За два года наладились двинские и важское хозяйства, и поморские села поднялись. И на Терьском берегу ладилось, куда, к счастью, москвичи не доходили, и на Летнем, и на Поморском, и на Выге, Суме, Нюхче, и в Обонежье. И уже можно было ворочаться в Новгород, строжить Федора, собирать друзей. После Святок Марфа воротилась домой.

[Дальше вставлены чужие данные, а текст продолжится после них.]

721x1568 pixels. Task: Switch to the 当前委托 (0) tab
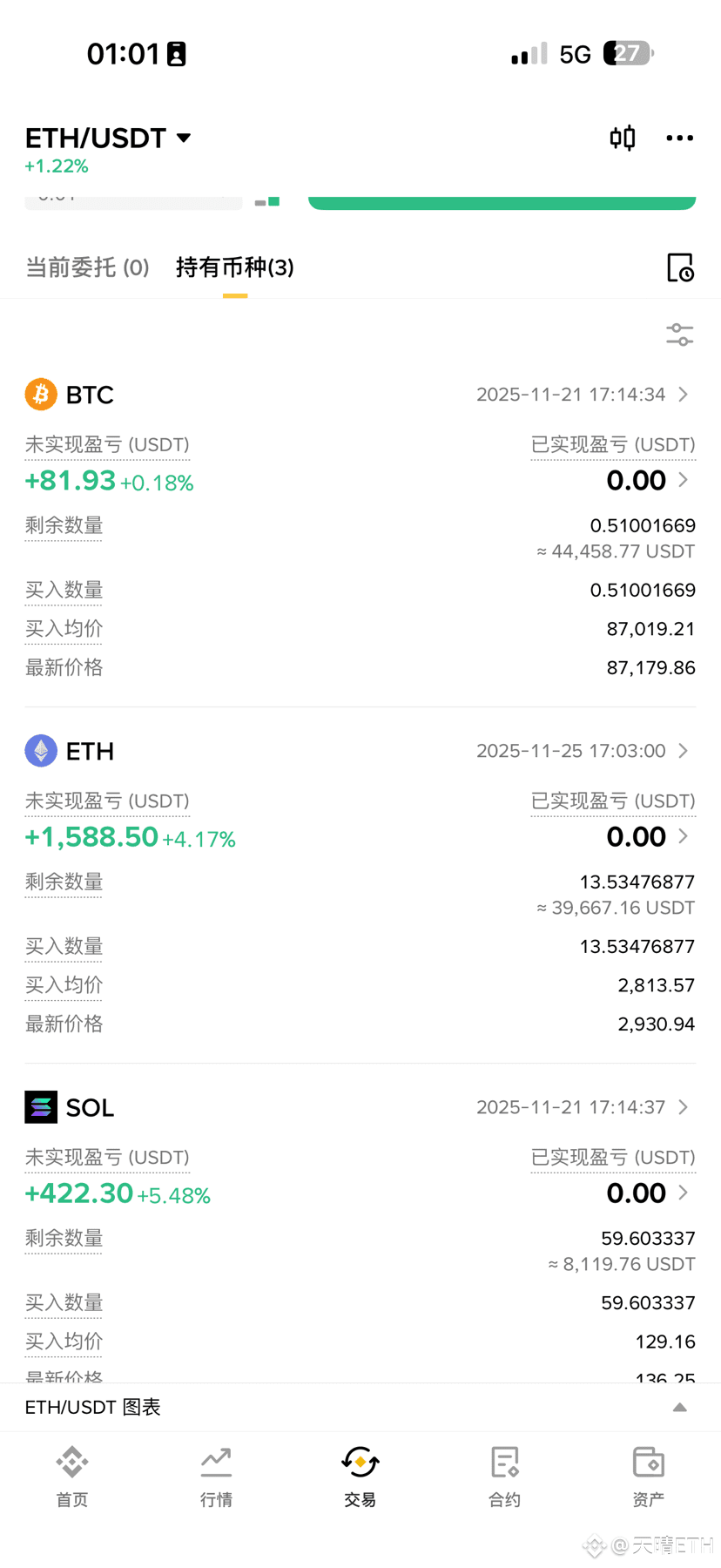click(x=87, y=267)
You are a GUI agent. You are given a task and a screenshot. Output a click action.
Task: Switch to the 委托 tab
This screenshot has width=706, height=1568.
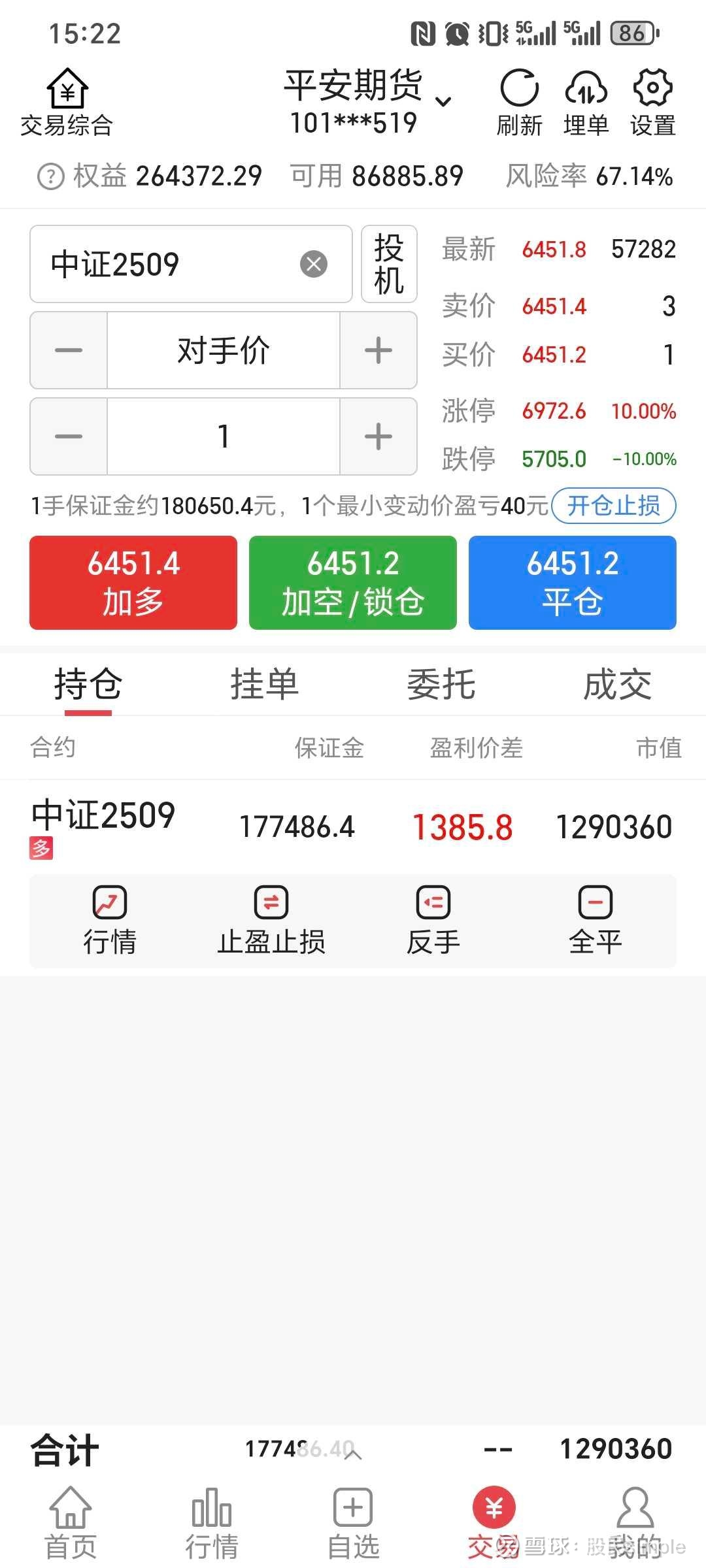(x=441, y=685)
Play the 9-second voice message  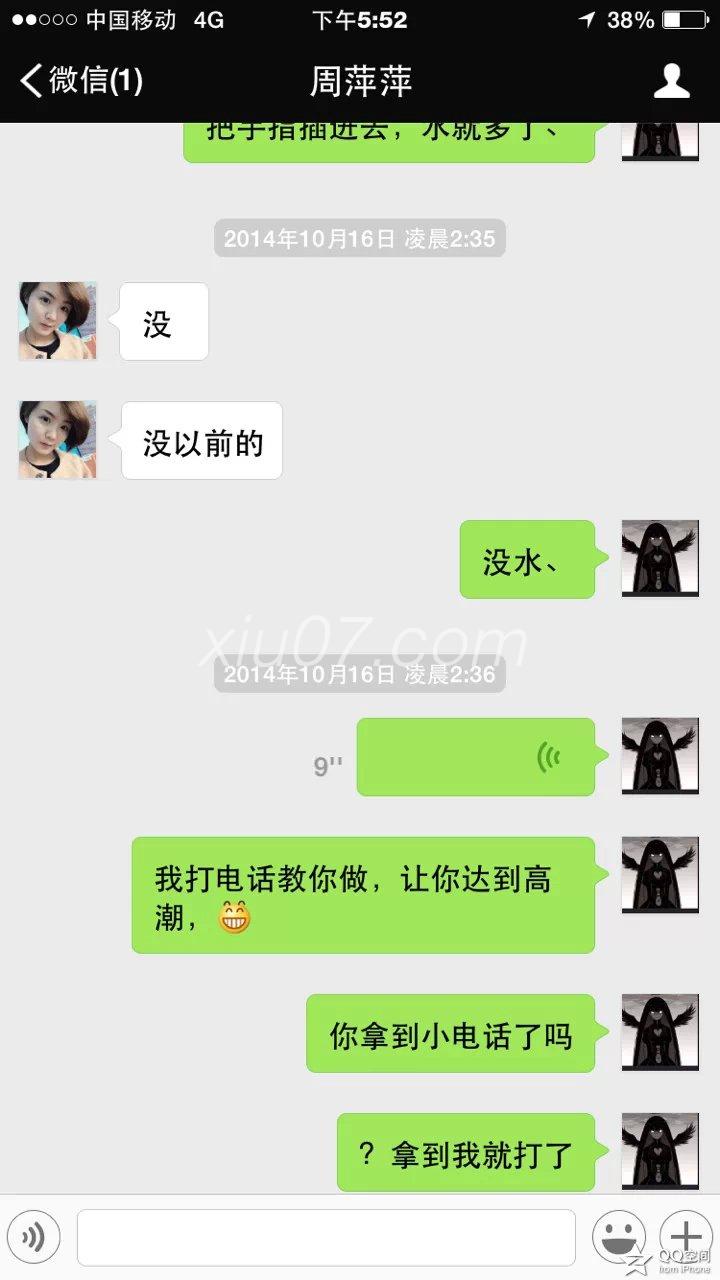click(476, 757)
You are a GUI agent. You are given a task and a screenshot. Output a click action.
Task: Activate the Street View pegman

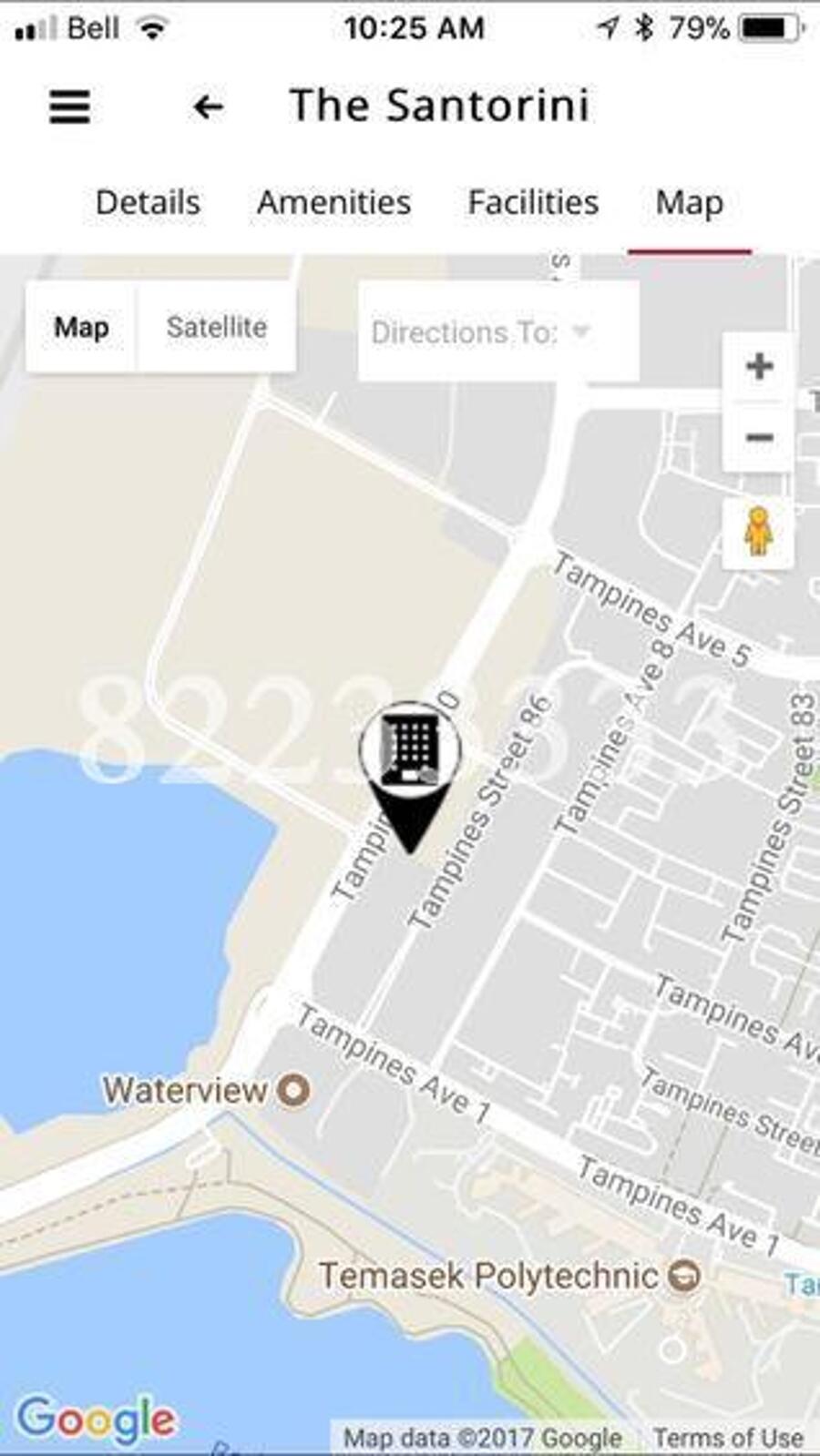(x=758, y=532)
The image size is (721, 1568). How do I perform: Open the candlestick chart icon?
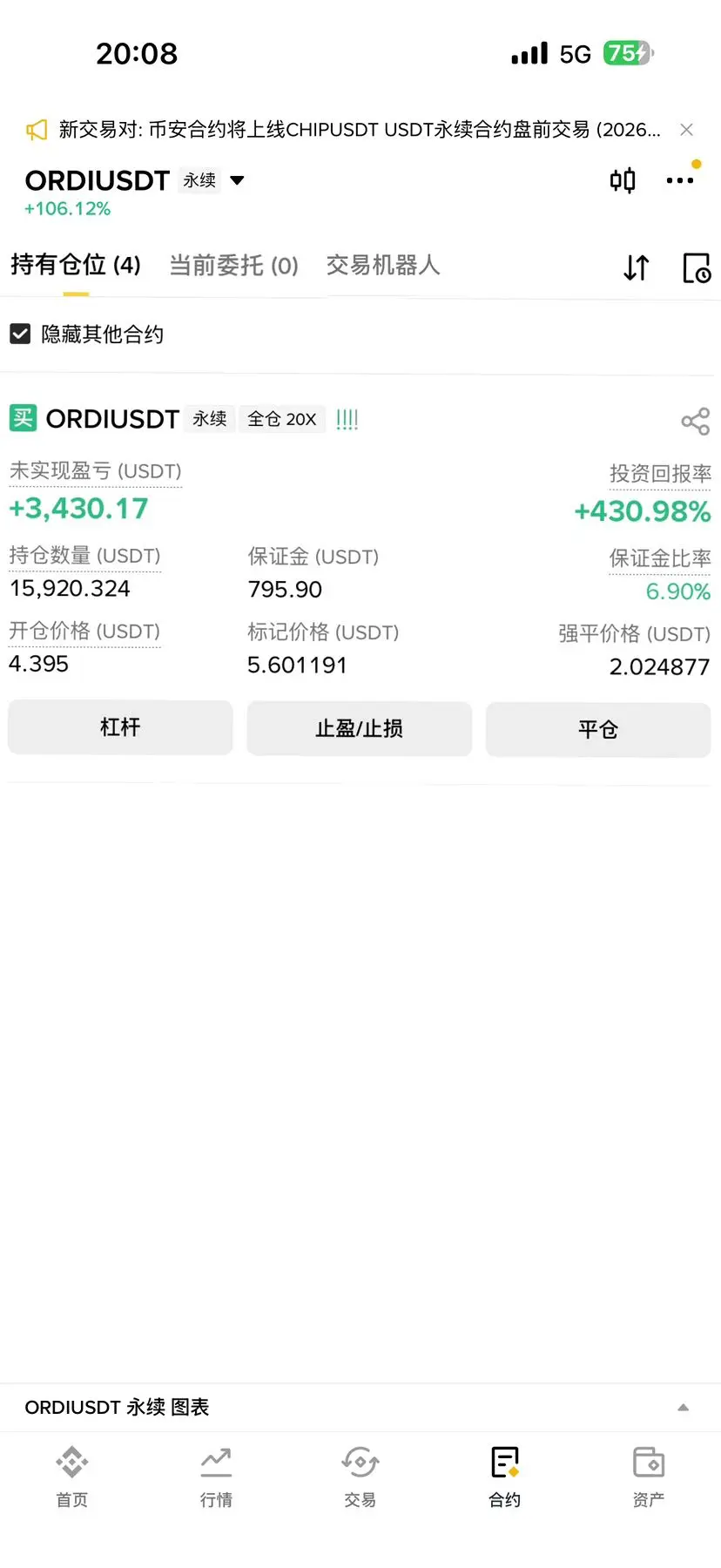623,180
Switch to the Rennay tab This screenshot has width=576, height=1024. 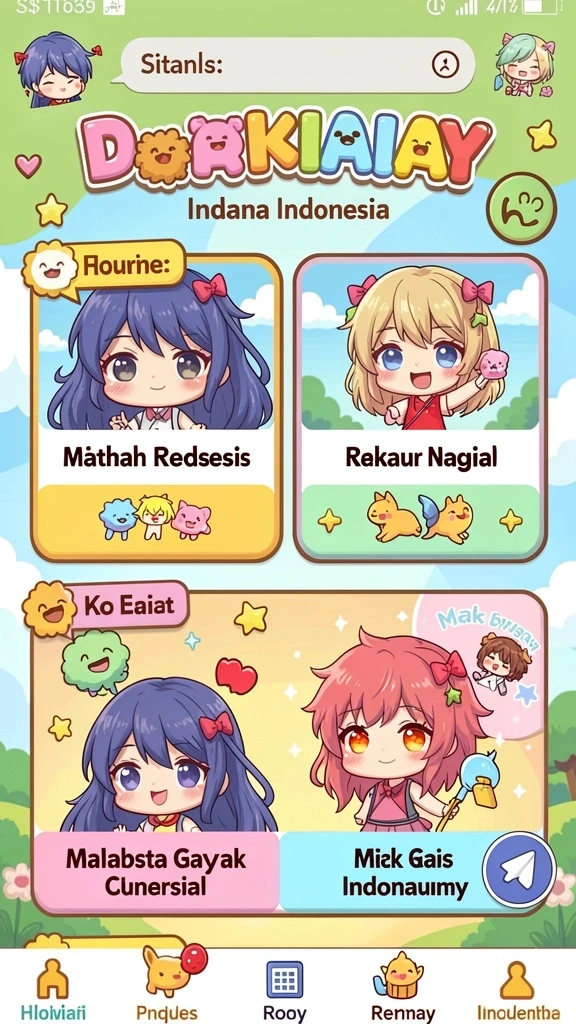pos(403,985)
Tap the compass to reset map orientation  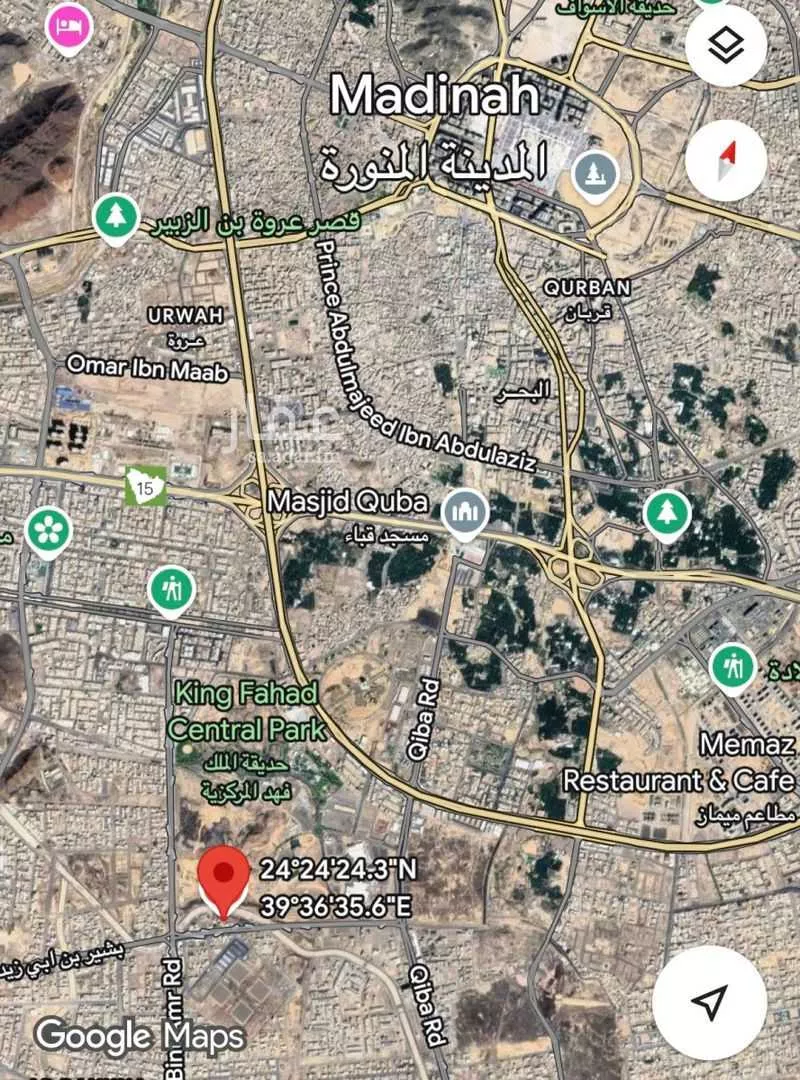click(x=726, y=160)
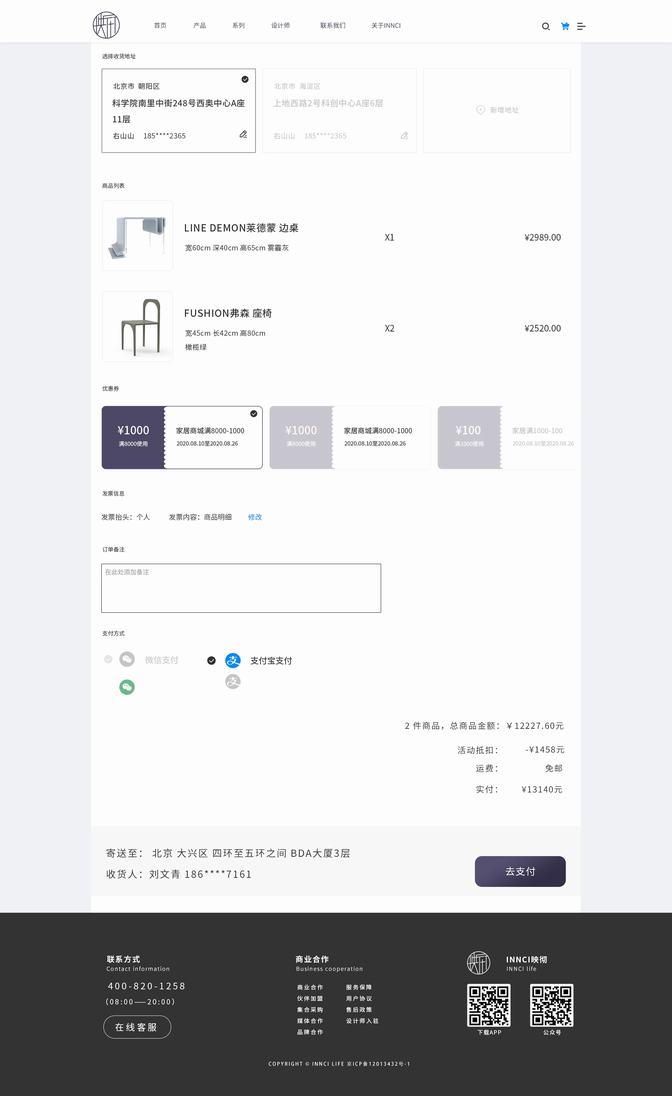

Новгород почти отстроился. Кое-где лишь глаз подмечал: вон в том монастырьке церква была — шатровый верх, а теперь срублена клетью, на абы как. Там ограда стояла из тесовых плах, резная, а нонь плохонький частокол. Здесь, будто, терем был попышнее… В деревнях, по пути, гораздо хуже, иные и запустошены в конец. Подъехали с торговой стороны, от Рождества на Поле. Рогатицкими воротами. Мимо Святого Ипатия, вдоль по улице, к торгу, к Святому Ивану на Опоках. Все знакомое, а гляделось будто внове. Усмехалась своему, кутая лицо постаревшее (сама знала!), в морщинах в темный плат, озирала Марфа родной Новгород. Возок проминовал Славну, торг, кони вылетели на оснеженный Волхов, и уже впереди только и виделось одно — свой терем на горе. Как-то там?
Дом начинается с ворот. Вроде бы краска полупилась, потемнели резные вереи, или в глазах так, все темнит после севера? Снег выпахан не чисто…
Нет, чисто, ждали! Дворня толпилась, встречая. Много новых лиц, верно, Федор набрал или Иев сам постарался. Возок окружили с поклонами. Марфа поднялась к себе. Сын встречал на крыльце, шел следом теперь. Глаза воротил
— знает, что будет разговор. Потом! Огладила по голове Олену, поцеловала Онтонину. Пиша встретила в слезах, обрадовалась неложно. От того потеплело на душе.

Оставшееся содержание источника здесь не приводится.